> **Passage given**

Wenge/Ash Body Finishing Plan -- Will This Work?

cleaning up last post to clarify and bump....

Did some experimenting with some ash test scraps, getting a feel for different steps and processes.

Im really questioning the necessity, in this application, about worrying about  grain fill, since im keeping with a pretty natural look for both the wenge and the ash. On the other hand, I do want to protect form humidity changes, shrinkage/warpage etc. and general durability.

So a main question now is  do I need to grain to fill for protective purposes, or is it a strictly aesthetic choice, since no paint or poly is being used?

I'm also wondering -- since some posts  here and elsewhere advocate not finishing wenge at all -- of just dry sanding it to 2000 grit and micromeshing it further, then a few coats of the Danish oil for a final protective sheen. Any pros/cons to this approach, considering the protective concerns mentioned above?

Could  such an approach also work for the ash, with the last oil coats being tinted?

thanks all for looking at this thread again....
Ok, so im finally revisiting this  project!
decided to start  on the ash side; after some test scraps, i did a some Cabot pre-stain conditioner followed by a very light coat of Cabot dark walnut stain, wiped off pretty quickly. Its nice --- makes the grain pop a bit and a nice overall hue without it being too strong, though i can tell from test scraps if i did it thicker or another coat it would complement the tones in the wenge pretty well. Drying pretty good so far, though i see i missed a tiny spot. Did it about 12 hours ago.

Was  planning on a Watco Danish oil finish , but im open to other hand applied possibilities ( not set up for spray).


Have a number of options to play with at this point, especially since the stain color  is pretty light at this stage:

A) grain fill w/clear, sand, restain. This could could give me some flexibility  for final options; may be a Zinser bullseye shellac?

B) oil slurry with Watco Danish oil --- i have  cans of  natural  and  dark walnut, but may want to go with something amberish? will do some testing.

this is a cool stage with some creative possibilites.... y'all chime in, please!    :headbang:  making a trip to Lowe's later in the day...
after this stage, I took a different approach this week, and decided to grain fill slightly via the shellac and sand back method, as detailed on this article I found:

got the Bullseye amber and really loved the color; of course its all sanded back now !

> **Given information**

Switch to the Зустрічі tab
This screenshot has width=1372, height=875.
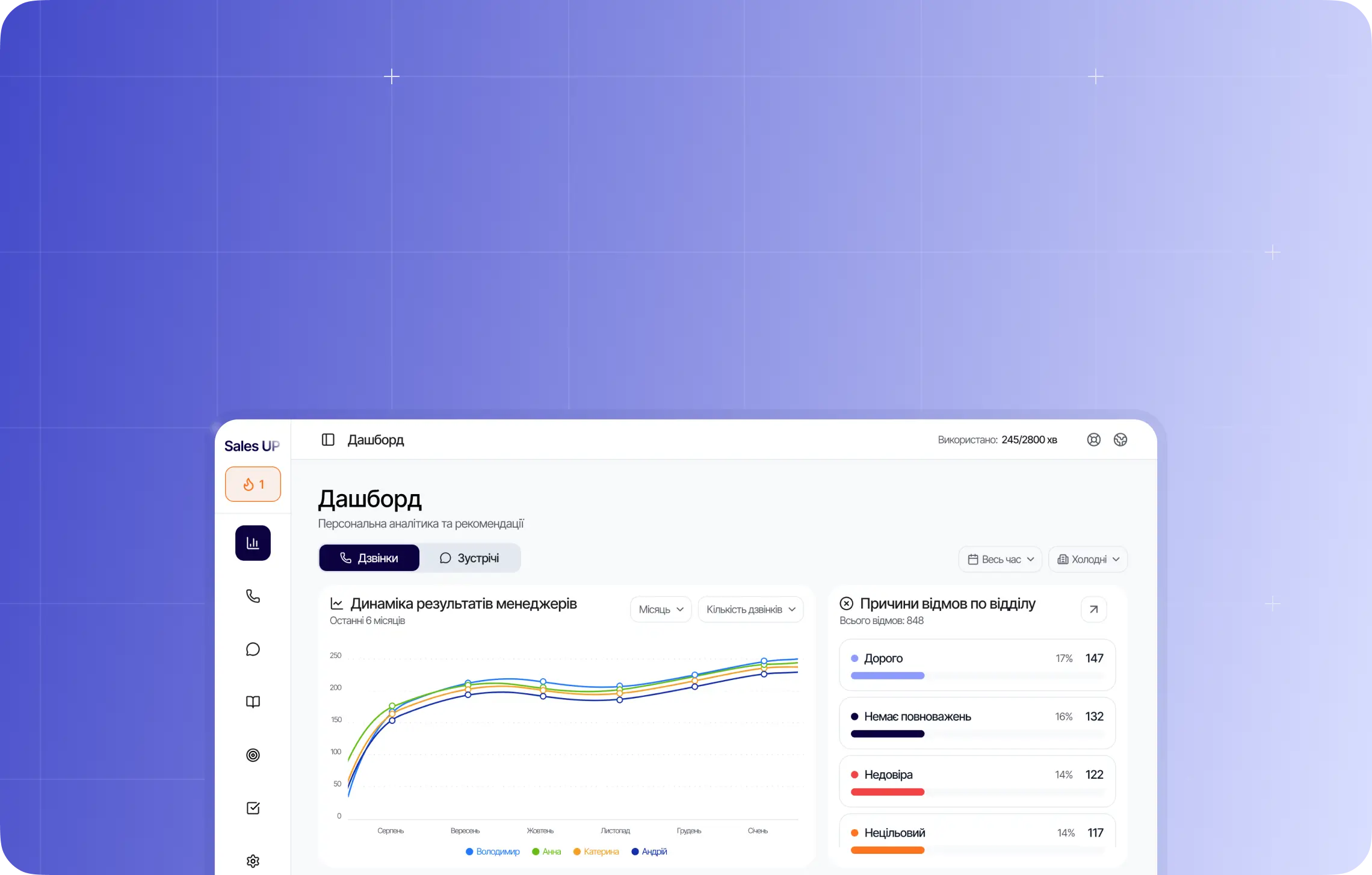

> **Exercise A**
From the forum post about finishing the wenge and ash body, reproduce the passage starting at "Have a number" and ending at "do some testing.".
> **Exercise B**
In the forum post about finishing the wenge and ash body, what stain was lightly applied to the ash side after the pre-stain conditioner?
Rely only on the forum post and nothing else on the page.

> **Worked answer A**
Have a number of options to play with at this point, especially since the stain color  is pretty light at this stage:

A) grain fill w/clear, sand, restain. This could could give me some flexibility  for final options; may be a Zinser bullseye shellac?

B) oil slurry with Watco Danish oil --- i have  cans of  natural  and  dark walnut, but may want to go with something amberish? will do some testing.

> **Worked answer B**
A very light coat of Cabot dark walnut stain.